Preguntamos a Mariano Urraco Solanilla, profesor de la Universidad UDIMA y uno de los sociólogos más reputados del país en materia de juventud, su especialidad primera, quien nos ilumina sobre qué podemos y debemos esperar de unos Z llamados a liderar el país en el corto y medio plazo.
Doctor, ¿Qué riesgo hay que de que la llamada generación de cristal incurra en un victimismo que le impida avanzar, y que, al mismo tiempo, no deja de ser un espacio cómodo, pues le libera de la responsabilidad de actuar para solventar los problemas a los que se enfrenta?
De entrada, hay que andarse con mucho cuidado a la hora de hablar de “generaciones”, que es una de esas nociones que, para los sociólogos, llevan un cartel de “manejar con precaución”. No puede, simplemente, “meterse en el mismo saco” a todas las personas que comparten una misma edad biológica, sin atender a sus diferencias (de todo tipo, pero, principalmente, económicas), que son las que marcan la diferencia a la hora de afrontar lo que tengan que afrontar.

> [Listado de datos]
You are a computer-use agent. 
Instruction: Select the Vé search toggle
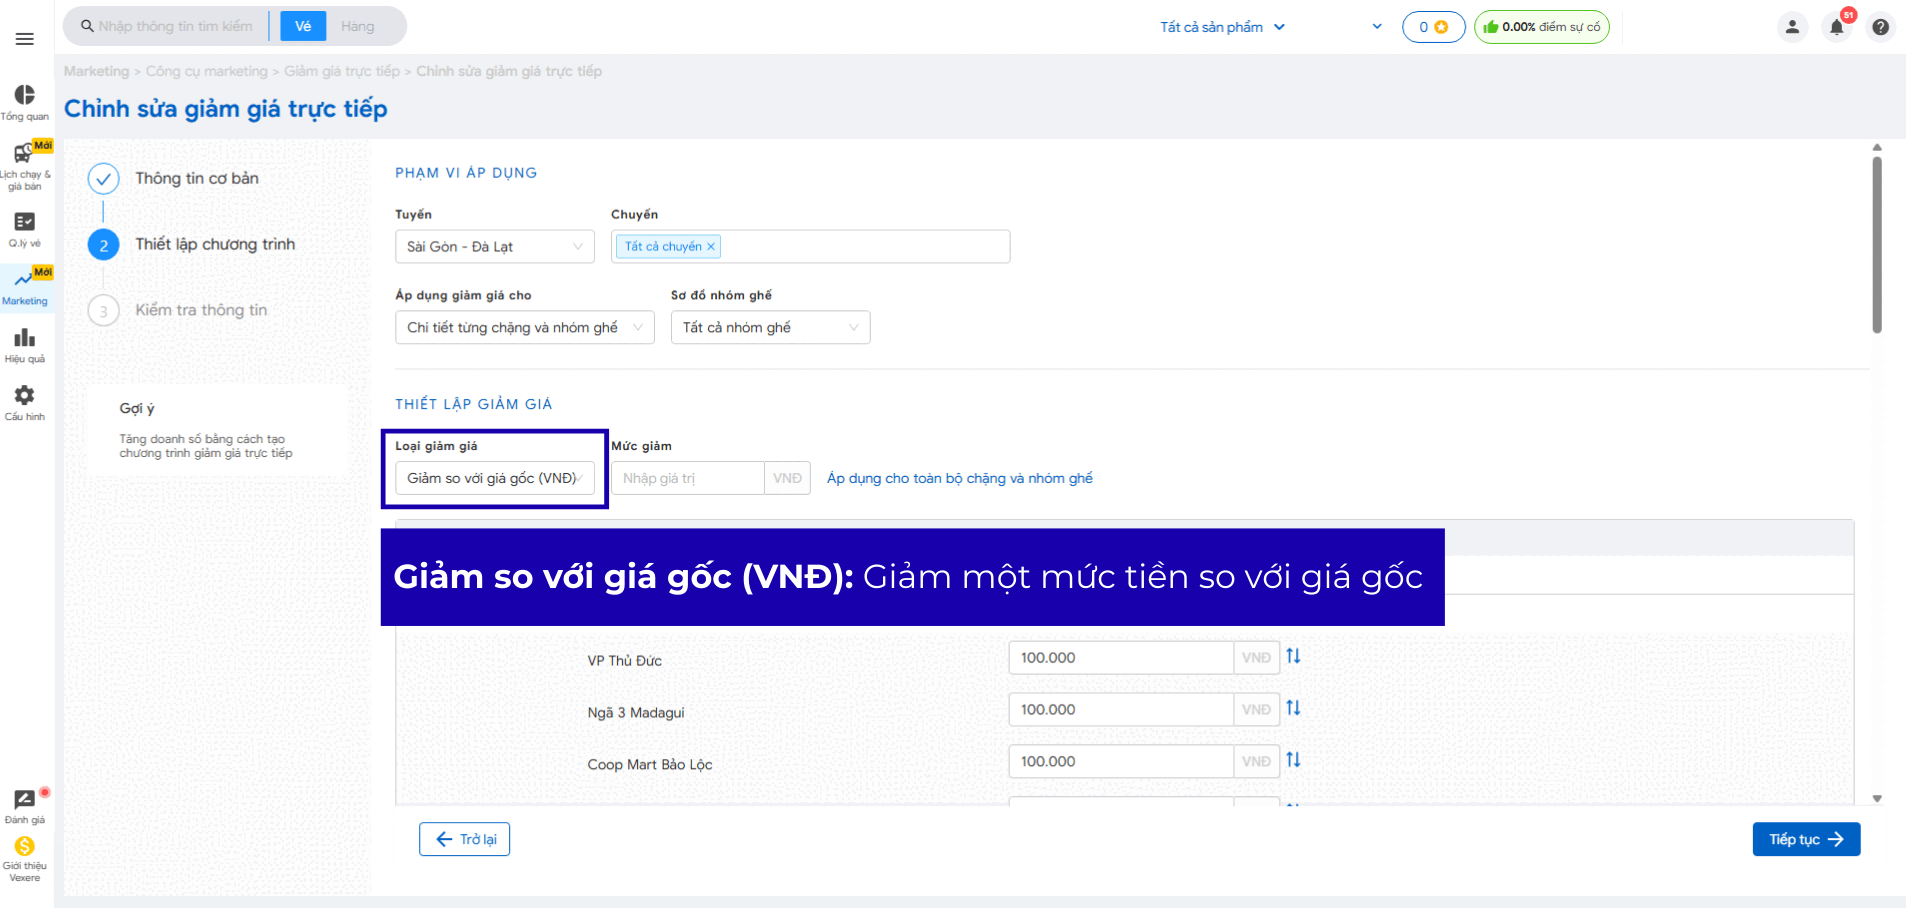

> [Lo que se pide A] Apunta todas las expresiones que van entre comillas en la entrevista sobre la generación Z.
> [Lo que se pide B] Según la entrevista sobre la generación Z, ¿por qué hay que tener mucho cuidado al hablar de "generaciones"?
> [Lo que se pide C] Prolonga la entrevista sobre la generación Z a partir del punto en que se corta.

> [Respuesta A]
- generaciones
- manejar con precaución
- meterse en el mismo saco

> [Respuesta B] No se puede meter en el mismo saco a todas las personas que tienen la misma edad biológica sin tener en cuenta sus diferencias, sobre todo las económicas. Son esas diferencias las que marcan cómo cada uno afronta lo que le toca afrontar.

> [Respuesta C]
Dicho esto, si queremos mantener la ficción de que hay tantas generaciones como los medios dicen (no dejan de surgir generaciones, a poco que mires la televisión), podemos decir que los más jóvenes se caracterizarían por una relación ambigua con respecto a la frustración, por cuanto está muy arraigada la queja sobre “lo mal que está todo” y, al mismo tiempo, se resisten a asumir la frustración que supondría pensar que todos los esfuerzos no han servido de nada.
Así, viven en una especie de limbo entre ese victimismo y la ilusión de que algún día, casi mágicamente, las cosas se arreglarán y podrán ubicarse donde creen que deben estar. Por supuesto, como bien dices, esa mirada les libra de tener que actuar sobre las condiciones de su existencia, al remitir a un “las cosas son así” que les libera de responsabilidad, tanto individual como colectiva, sobre dichas situaciones en las que se desarrollan sus vidas.
¿No tiene, como experto, la sensación de que todas las generaciones inmediatamente anteriores pasaron por trances similares a los que denuncia y preocupa a la generación Z, y que sería bueno que ésta hiciera un ejercicio de humildad y de reconocimiento de que no son los únicos?
Por supuesto, es parte de la dinámica histórica que las generaciones más mayores miren con cierto desprecio a los más jóvenes (también se da en sentido inverso, pero en nuestra sociedad el poder está muy jerarquizado en función de la edad, de tal manera que son los mayores los que ponen etiquetas a los jóvenes, más que al revés).
Obviamente, todas las generaciones, a la hora de hacer su transición a la vida adulta, han tenido que encontrarse con problemas similares (el acceso al trabajo, las condiciones de empleo, el acceso a la vivienda y las posibilidades de emancipación total…).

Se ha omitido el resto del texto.